CaraComp
Log inTry Free
CaraComp
Forensic-Grade AI Face Recognition for:
Start Free Trial
digital-forensics

A Facial Recognition 'Match' Isn't Evidence Until It Survives These 4 Hidden Steps

A Facial Recognition 'Match' Isn't Evidence Until It Survives These 4 Hidden Steps

Here's a number that should stop you cold: a 50-percentage-point drop in accuracy can happen before the algorithm even gets a fair shot — simply because the inter-eye pixel distance in the probe image falls below 24 pixels. That's a resolution level you'll encounter constantly in real operational footage. The algorithm doesn't warn you. The confidence score doesn't flag it. The system just quietly becomes half as reliable as the benchmark chart promised, and the result lands on your screen looking exactly the same as it would if the image quality were perfect.

TL;DR

A facial comparison result is not a conclusion — it's a signal that needs to survive four distinct human and technical filters before it belongs anywhere near a report, a client, or a courtroom.

This is the gap between what people think facial recognition does and what it actually does.

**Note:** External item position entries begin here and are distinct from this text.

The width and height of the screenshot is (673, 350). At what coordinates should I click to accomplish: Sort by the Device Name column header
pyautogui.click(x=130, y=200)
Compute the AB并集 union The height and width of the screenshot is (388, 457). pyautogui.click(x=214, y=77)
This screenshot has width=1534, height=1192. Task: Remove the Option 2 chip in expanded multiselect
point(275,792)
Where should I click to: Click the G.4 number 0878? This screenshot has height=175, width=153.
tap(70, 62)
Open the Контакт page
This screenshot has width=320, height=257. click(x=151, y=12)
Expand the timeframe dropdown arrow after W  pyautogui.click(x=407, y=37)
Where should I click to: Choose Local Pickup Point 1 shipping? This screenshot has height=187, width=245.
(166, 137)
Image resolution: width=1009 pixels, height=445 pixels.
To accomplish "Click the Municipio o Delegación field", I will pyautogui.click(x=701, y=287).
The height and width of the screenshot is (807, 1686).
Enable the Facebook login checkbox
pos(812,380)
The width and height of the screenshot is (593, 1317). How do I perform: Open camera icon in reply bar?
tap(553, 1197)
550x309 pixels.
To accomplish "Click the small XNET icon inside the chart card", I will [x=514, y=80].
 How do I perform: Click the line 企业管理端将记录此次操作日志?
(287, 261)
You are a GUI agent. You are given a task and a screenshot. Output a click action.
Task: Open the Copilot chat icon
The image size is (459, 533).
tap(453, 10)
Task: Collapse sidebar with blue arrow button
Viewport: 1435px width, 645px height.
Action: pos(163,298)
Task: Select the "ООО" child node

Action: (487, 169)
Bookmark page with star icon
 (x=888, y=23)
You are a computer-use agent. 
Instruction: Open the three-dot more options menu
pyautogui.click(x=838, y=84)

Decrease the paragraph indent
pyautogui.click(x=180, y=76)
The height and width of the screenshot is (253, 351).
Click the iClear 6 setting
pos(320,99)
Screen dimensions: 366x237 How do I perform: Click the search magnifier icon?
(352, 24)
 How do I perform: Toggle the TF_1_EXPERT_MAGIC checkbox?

Most people's mental model is: upload photo, algorithm compares, system says "match," case closed. That model is approximately as accurate as thinking your GPS knows where you are because it's connected to satellites — technically true, but missing about six layers of engineering that determine whether the thing is actually right.

In serious investigations, the algorithm's output is where the story starts, not where it ends. And understanding the four hidden steps between a raw similarity score and a result you can put your name on is, increasingly, the difference between rigorous professional practice and expensive mistakes.


Step One: The Quality Check That Has Nothing to Do with the Algorithm

Before any comparison algorithm runs, something more fundamental has to happen: the input image has to be assessed on its own terms. Not "is this face similar to that face?" but "is this image even workable?"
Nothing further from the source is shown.